Еще у меня остались пряники, положенные Марьей в дорогу, и печеные яйца, выданные вместо грелки, так что перекусить Дуняше хватит, а меня по дороге так растрясло, что до сих пор мутит. С мужем пообедаю.
— Чай у барина в сундуке, — ответила Аглая. — У него извольте просить. А хлеб сейчас дам.
С этими словами она отрезала два ломтя черного хлеба и прямо так, в руках, протянула мне.
— Итальянская забастовка, значит, — не удержалась я.

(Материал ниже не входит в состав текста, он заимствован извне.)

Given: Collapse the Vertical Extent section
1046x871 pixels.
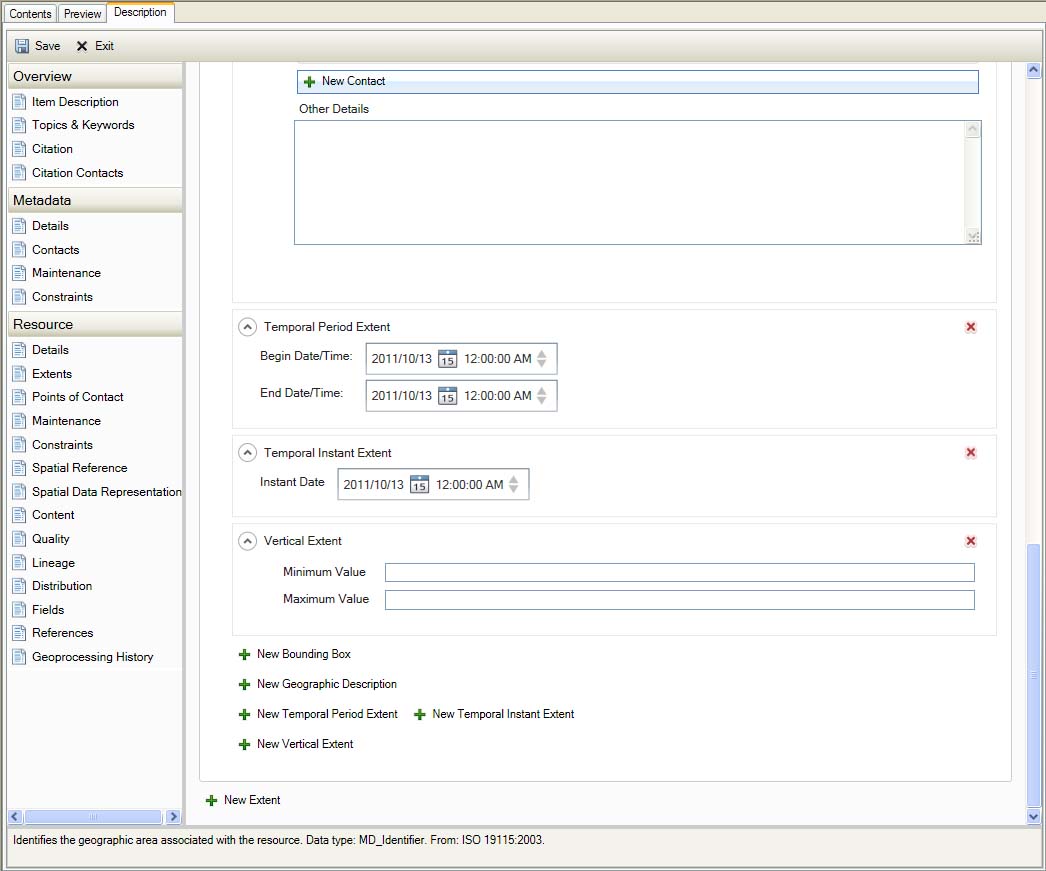Looking at the screenshot, I should (247, 541).
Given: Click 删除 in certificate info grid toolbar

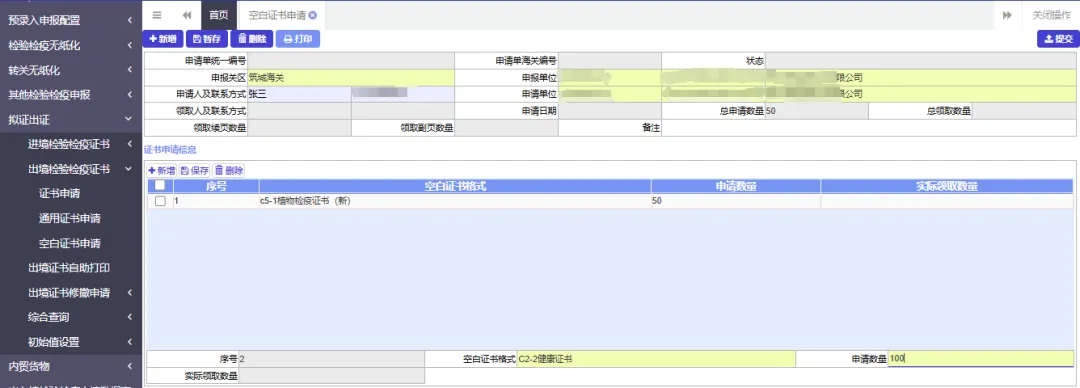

— Прощения просим, барыня, не понимаю я.
— Подай мне белую булку на тарелке. Кувшин питьевой воды, или кваса, или морса, что есть. Полотенце. — В уборной висели, но Дуне тоже надо будет руки вымыть. — И ветоши большую тряпку.
С видом «барыня сама не знает, чего хочет» Аглая вынула из шкафа накрытую полотенцем корзинку, переложила оттуда на тарелку что-то похожее на калач, накрыла свежим полотенцем. Зачерпнула из бочки воду в кувшин. Откуда-то из недр рабочего стола извлекла ветошь — решето сплошное, которое когда-то, кажется, было простыней. Ничего, пыль протереть пойдет.
— Спасибо, — сказала я.
Экономка глянула на меня изумленно. Я не стала дожидаться, пока она вернется к работе, вышла из кухни. Поколебалась пару минут, идти ли к Виктору просить чая, потом решила, что Дуня простит, если я отложу выяснение причин, по которым барин держит чай и кофе у себя в сундуке.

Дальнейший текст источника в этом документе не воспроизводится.